Showing posts with label NOC. Show all posts
Showing posts with label NOC. Show all posts

Monday, 14 July 2014

Libya's Brega Port under siege as guards prevent exports

Brega Port under siege as guards prevent exports

Libya’s energy sector was dealt another blow on 11 July when a group of protesters from the Oil Facilities Guard closed down the Brega Port and prevented a cargo that was in the port from loading.

The members of the guard are demanding that they be paid their backdated salaries, just as those members of the guard who were blocking the ports of Es-Sider, Ras Lanuf have been paid. One of the guards told the Turkish media on 11 July that “we closed Brega today as they haven’t given us our financial dues for several months. We will prevent all ships from being loaded with fuel. There is a cargo [in the port] and we won’t allow it to load oil until we receive our dues in full.”

Brega, run by the NOC’s Sirte Oil Company subsidiary, is a relatively small port with a 90,000 b/d capacity that has lately been used to supply the Zawia refinery.
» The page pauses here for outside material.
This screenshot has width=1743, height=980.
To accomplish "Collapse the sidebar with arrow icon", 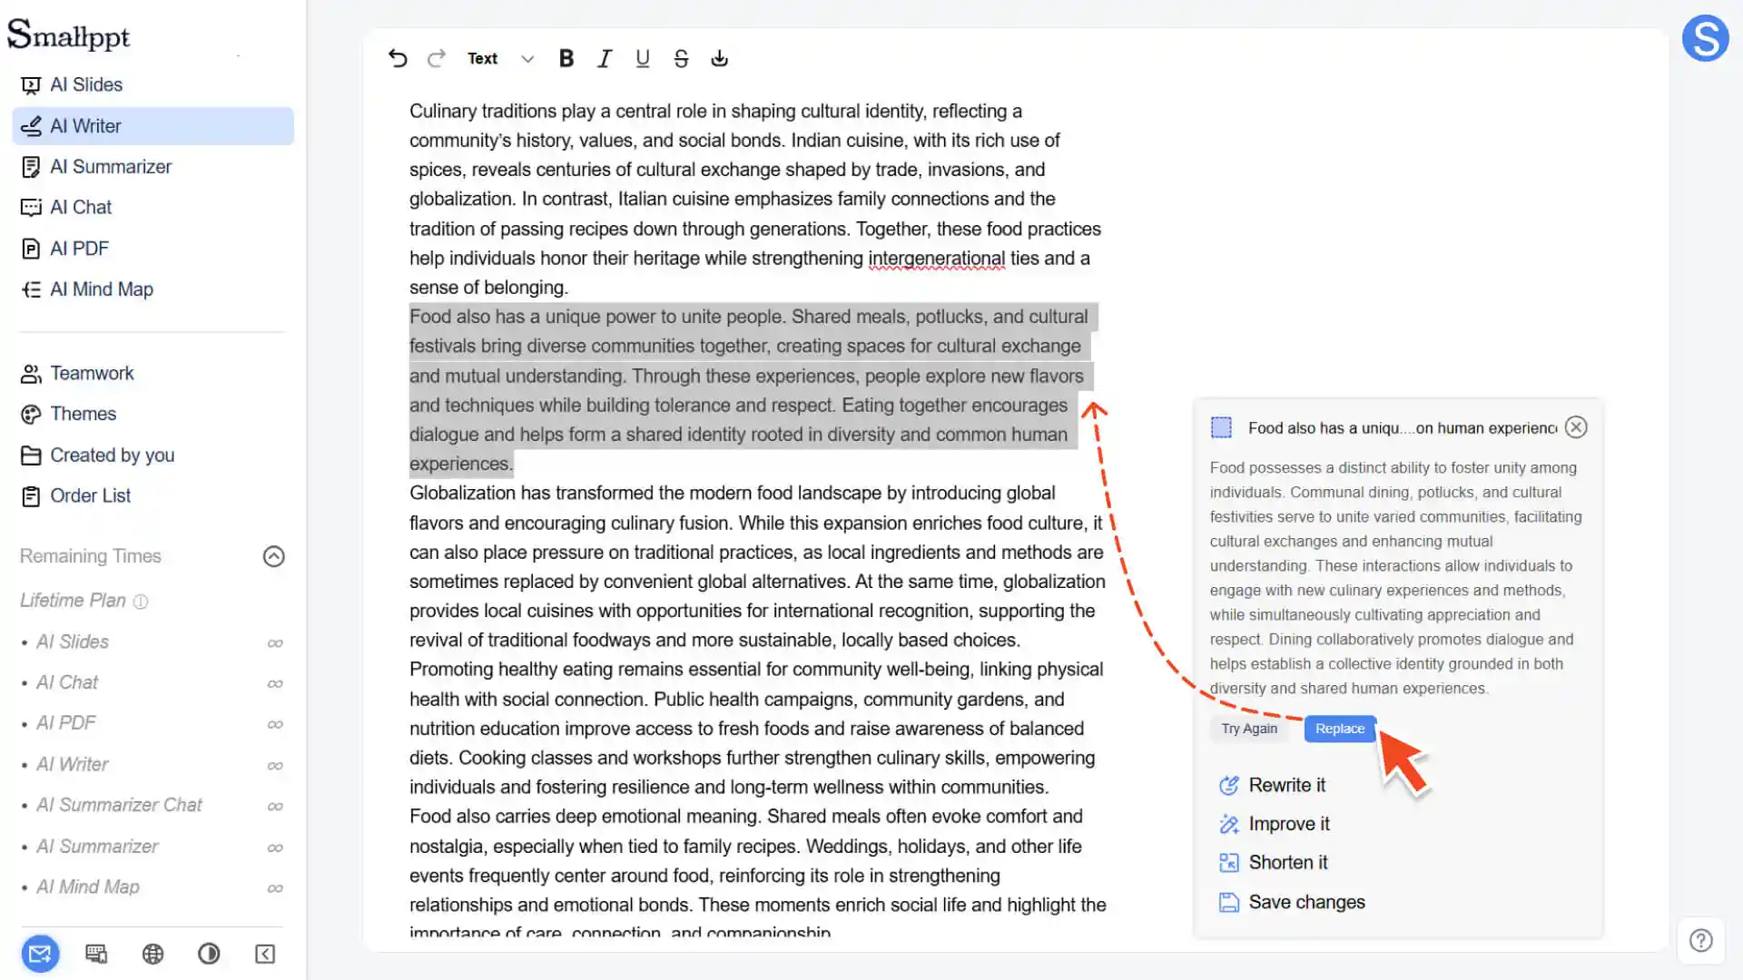I will tap(265, 954).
Its closure is a challenge given the troubles with the eastern oil export terminal ports over recent months and the fact that it will still take a while before operations are back to normal in Ras-Lanuf and Es-Sider, handed over earlier this month.

Given that the protesters are making purely financial demands the situation should be resolved easily enough. Despite this, with the political scene in such chaos and with the economic situation in deep crisis, how long it will take the government to resolve this standoff has yet to be seen.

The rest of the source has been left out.